Current case counts for A/H3N2 variant is 289, with 15
hospitalizations and now finally we see our first fatality. The
hospitalization rate is 5.2%, which is more than 10 times the
hospitalization rate of pandemic H1N1. It is notable that we initially
projected a "ballpark" estimate of more than 15,000 cases before we would see our
first fatality, if the pediatric fatality rate was approximate to that
of pandemic H1N1 (i.e. 0.006%- see below). That is no longer the case. Obviously, observation of fatal cases can occur at any time within a sample size of 15,000.
CDC's estimates for cases, hospitalizations, and fatalities for the 2009 H1N1 pandemic are as follows:
Total cases (all ages): 61 milllion
Total hospitalizations (all ages): 274,000 (0.4%)
Total fatalities (all ages): 12,470 (0.02%)
Total pediatric cases: 20 million
Total pediatric hospitalizations (all ages): 87,000 (0.4%)
Total pediatric fatalities (all ages): 1,280 (0.006%)

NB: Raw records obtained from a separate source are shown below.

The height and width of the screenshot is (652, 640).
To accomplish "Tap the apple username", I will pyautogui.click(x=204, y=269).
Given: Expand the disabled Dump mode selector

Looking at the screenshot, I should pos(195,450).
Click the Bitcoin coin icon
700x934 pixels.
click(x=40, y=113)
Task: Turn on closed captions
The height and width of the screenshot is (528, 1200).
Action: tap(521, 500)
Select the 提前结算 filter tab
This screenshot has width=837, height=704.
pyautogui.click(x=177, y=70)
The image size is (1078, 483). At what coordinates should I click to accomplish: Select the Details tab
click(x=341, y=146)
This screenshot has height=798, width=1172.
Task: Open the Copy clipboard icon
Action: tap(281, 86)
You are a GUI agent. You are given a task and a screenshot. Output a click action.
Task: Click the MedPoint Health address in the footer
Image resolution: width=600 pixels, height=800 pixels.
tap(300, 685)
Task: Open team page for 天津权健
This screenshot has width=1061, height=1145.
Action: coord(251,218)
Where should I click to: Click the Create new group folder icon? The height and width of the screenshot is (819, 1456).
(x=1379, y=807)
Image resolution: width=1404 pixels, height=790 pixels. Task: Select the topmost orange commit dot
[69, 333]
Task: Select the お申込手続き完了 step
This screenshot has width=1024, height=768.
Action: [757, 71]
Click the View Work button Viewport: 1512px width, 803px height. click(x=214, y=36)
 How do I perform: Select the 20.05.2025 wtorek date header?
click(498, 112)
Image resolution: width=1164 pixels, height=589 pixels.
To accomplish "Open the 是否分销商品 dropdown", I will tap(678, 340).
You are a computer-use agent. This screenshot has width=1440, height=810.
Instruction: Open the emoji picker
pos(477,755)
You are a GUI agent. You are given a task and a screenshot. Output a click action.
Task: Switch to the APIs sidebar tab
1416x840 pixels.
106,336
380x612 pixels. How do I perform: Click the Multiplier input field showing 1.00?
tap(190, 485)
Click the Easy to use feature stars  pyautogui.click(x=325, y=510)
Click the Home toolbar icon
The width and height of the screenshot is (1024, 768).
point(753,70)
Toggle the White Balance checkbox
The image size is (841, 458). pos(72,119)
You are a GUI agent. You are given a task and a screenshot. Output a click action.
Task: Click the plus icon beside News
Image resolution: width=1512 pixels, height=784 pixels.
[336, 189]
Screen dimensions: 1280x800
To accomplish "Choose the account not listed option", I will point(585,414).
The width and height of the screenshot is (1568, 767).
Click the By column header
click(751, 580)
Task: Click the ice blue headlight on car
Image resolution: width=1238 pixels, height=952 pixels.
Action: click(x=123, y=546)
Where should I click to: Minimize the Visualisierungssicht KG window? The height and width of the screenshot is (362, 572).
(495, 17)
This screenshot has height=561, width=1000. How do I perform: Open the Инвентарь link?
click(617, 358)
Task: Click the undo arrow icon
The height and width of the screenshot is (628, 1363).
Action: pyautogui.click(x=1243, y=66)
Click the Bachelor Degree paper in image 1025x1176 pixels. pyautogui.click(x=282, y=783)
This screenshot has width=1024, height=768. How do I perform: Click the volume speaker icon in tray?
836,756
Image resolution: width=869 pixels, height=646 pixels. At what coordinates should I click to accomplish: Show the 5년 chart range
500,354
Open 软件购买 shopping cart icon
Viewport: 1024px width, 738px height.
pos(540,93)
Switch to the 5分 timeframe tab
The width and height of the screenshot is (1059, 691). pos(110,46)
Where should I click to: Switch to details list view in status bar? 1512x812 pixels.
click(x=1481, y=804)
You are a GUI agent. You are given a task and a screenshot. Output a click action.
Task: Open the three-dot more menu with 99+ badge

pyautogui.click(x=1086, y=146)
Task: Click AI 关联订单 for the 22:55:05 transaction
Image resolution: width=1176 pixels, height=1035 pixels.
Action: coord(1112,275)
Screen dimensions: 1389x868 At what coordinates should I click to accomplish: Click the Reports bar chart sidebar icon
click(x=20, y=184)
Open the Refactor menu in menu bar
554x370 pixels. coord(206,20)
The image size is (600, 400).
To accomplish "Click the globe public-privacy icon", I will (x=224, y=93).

Current CDC estimates for influenza A/H3N2 variant are as follows, which were posted 4 days ago:
289 cases since July 2012
15 hospitalizations (5.1%)
1 fatality (CFR 0.3%)
Therefore, current statistics place influenza A/H3N2 variant at more than 12x and a fatality rate 50x that of pandemic H1N1.
The question is, "how accurate are these stats?" We of course only know what we clinically recognize and test for. After years of monitoring influenza, one is reminded of the tremendous uncertainty associated with the ever-elusive denominator.
This has now become the "Super Bowl" of emergency public health. If HHS is able to recognize this agent going "hot" fast enough (i.e. recognition of sustained human-human transmission) to execute production of vaccine ahead of a wave of transmission, then public health will claim a major and significant victory. There is no guarantee this will happen, of course.
Influenza A/H3N2 variant is top infectious agent that should be on any operational biosurveillance analyst's radar.